§ **EXERCISE DESCRIPTION**: Return only those lines of the records below in which "Veranstaltungen" appears.

[Data entries]
Content starts

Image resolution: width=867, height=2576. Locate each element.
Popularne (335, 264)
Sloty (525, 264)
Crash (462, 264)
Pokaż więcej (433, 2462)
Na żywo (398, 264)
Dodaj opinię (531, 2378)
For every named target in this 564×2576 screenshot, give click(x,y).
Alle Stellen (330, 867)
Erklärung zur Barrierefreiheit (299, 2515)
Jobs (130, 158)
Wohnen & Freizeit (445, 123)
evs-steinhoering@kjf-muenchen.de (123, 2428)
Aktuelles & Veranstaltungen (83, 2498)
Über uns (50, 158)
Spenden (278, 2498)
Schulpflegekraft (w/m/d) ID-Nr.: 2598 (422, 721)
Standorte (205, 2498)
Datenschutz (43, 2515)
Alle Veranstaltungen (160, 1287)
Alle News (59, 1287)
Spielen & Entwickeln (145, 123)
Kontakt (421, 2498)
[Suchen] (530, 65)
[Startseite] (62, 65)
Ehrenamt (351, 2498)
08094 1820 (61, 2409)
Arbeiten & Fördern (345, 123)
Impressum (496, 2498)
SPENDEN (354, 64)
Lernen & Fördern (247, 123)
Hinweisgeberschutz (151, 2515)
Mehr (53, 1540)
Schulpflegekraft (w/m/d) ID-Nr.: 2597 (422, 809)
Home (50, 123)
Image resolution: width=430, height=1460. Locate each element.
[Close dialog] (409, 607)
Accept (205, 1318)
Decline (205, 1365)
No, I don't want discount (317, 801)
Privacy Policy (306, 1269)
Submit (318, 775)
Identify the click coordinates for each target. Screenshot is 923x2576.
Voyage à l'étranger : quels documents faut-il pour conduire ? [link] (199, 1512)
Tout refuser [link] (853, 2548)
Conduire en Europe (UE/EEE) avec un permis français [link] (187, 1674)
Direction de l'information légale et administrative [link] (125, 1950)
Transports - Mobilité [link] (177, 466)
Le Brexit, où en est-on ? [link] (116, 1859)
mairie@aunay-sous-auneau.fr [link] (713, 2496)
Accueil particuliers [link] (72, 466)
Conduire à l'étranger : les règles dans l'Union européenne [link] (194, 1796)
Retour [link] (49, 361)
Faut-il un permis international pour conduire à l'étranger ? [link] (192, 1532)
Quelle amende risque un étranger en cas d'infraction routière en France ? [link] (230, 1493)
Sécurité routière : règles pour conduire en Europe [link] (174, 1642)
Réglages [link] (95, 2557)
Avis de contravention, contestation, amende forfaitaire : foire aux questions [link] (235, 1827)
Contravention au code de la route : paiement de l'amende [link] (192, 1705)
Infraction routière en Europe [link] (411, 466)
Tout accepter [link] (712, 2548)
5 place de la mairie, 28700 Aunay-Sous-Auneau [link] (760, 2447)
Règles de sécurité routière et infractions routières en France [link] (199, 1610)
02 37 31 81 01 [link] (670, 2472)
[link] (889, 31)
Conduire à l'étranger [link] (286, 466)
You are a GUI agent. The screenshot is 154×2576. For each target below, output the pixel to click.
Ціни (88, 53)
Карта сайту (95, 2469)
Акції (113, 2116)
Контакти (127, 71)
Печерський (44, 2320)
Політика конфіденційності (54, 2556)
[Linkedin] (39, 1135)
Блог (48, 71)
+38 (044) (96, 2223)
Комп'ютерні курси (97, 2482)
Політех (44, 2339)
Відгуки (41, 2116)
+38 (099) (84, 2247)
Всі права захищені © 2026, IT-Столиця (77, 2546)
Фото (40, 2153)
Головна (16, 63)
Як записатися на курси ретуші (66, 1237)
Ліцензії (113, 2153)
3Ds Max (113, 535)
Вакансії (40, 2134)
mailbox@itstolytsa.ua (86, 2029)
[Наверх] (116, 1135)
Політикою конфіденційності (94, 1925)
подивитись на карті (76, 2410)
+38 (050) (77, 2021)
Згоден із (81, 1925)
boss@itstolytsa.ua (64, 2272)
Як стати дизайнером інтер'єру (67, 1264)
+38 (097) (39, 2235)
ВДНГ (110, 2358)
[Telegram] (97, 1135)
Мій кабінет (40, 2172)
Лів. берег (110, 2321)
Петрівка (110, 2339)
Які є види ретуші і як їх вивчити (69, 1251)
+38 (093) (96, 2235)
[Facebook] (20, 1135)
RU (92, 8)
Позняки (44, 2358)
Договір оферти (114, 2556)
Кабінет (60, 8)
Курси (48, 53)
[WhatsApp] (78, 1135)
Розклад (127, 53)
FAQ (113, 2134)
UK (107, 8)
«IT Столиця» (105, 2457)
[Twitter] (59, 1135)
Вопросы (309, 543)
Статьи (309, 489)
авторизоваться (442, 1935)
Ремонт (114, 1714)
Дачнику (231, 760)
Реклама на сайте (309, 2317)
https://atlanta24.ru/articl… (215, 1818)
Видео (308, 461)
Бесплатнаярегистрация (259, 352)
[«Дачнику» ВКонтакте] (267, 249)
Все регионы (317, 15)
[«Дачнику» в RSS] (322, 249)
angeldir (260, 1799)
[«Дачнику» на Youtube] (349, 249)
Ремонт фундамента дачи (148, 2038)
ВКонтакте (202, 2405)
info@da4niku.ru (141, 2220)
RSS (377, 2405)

Content ends

§ **SOLUTION TO THIS EXERCISE**:
Aktuelles & Veranstaltungen (83, 2498)
Alle Veranstaltungen (160, 1287)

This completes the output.